### [THINGS TO DO]
1) From the Echidna text, list the steps given under "How It Works."
2) Answer these from the Echidna text:
(a) How many transactions might the raw failing sequence be?
(b) Up to what setting does Echidna keep repeating its reductions?
(c) How many times was the sample output shrunk?
3) Rewrite everything in the Echidna text from "1. Echidna finds" down to "(up to shrinkLimit)", replacing "inputs" with "arguments".

When Echidna finds a property violation, the raw failing sequence might be 50+ transactions. Shrinking iteratively removes and simplifies transactions to find the minimum reproducing case.

How It Works

  1. Echidna finds a sequence of N transactions that breaks a property
  2. It tries removing each transaction and re-running
  3. It tries simplifying inputs (smaller numbers, shorter data)
  4. It repeats until no further reduction is possible (up to shrinkLimit)

Reading Shrunk Output

echidna_no_free_tokens: failed!
  Call sequence:
    mint(115792089237316195423570985008687907853269984665640564039457584007913129639935)
    transfer(0x10000, 1)

  Shrunk 47/50 times

This tells you: the original failing sequence was ~50 calls, but the minimal reproduction is just mint followed by transfer with specific arguments.

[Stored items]
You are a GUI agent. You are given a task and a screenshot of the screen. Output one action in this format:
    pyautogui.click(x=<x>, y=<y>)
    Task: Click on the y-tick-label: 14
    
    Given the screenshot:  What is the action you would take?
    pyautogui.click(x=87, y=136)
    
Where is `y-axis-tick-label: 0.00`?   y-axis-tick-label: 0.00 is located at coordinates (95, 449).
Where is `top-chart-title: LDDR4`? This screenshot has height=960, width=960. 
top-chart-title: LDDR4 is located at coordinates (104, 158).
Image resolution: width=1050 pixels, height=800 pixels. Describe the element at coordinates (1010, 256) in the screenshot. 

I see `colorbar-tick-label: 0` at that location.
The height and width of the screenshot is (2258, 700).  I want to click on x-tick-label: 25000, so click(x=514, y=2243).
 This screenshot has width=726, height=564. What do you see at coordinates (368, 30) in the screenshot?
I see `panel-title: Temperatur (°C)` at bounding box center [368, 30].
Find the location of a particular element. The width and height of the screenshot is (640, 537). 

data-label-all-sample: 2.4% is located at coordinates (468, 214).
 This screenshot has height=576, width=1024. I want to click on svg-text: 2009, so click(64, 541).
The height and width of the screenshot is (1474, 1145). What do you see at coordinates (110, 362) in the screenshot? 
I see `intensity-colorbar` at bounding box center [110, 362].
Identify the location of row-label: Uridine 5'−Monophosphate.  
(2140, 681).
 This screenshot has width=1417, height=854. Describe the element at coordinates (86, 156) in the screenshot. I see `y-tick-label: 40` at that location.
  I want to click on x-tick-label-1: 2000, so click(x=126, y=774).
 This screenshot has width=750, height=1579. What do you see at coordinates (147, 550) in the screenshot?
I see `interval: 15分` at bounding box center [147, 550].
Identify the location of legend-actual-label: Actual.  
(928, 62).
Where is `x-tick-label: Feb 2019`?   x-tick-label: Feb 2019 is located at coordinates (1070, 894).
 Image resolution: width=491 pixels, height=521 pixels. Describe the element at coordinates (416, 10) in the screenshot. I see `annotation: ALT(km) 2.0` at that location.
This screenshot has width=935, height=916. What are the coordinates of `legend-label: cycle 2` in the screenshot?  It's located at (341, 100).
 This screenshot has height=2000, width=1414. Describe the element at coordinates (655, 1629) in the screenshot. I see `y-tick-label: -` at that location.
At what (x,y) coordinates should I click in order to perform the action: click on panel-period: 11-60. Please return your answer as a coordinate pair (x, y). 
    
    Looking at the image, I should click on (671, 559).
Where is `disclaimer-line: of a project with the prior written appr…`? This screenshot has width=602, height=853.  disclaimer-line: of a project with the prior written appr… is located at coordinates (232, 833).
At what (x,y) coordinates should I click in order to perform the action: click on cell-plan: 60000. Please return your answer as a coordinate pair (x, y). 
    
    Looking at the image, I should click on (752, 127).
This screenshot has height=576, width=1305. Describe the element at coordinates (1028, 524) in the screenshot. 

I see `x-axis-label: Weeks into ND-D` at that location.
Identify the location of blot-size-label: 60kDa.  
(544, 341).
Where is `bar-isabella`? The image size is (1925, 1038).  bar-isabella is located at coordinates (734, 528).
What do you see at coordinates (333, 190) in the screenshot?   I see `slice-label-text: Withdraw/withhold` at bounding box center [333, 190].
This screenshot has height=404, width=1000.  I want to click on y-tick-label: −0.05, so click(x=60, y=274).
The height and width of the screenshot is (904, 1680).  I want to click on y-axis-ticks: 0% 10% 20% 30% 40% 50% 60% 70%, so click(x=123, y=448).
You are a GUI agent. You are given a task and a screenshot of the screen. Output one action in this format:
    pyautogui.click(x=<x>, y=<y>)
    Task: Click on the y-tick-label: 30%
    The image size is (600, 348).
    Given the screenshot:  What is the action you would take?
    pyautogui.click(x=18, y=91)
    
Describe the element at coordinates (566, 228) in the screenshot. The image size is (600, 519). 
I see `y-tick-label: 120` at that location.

### [TASK RESPONSES]
1)
1. Echidna finds a sequence of N transactions that breaks a property
2. It tries removing each transaction and re-running
3. It tries simplifying inputs (smaller numbers, shorter data)
4. It repeats until no further reduction is possible (up to shrinkLimit)

2)
(a) 50+ transactions
(b) shrinkLimit
(c) 47/50 times

3)
1. Echidna finds a sequence of N transactions that breaks a property
  2. It tries removing each transaction and re-running
  3. It tries simplifying arguments (smaller numbers, shorter data)
  4. It repeats until no further reduction is possible (up to shrinkLimit)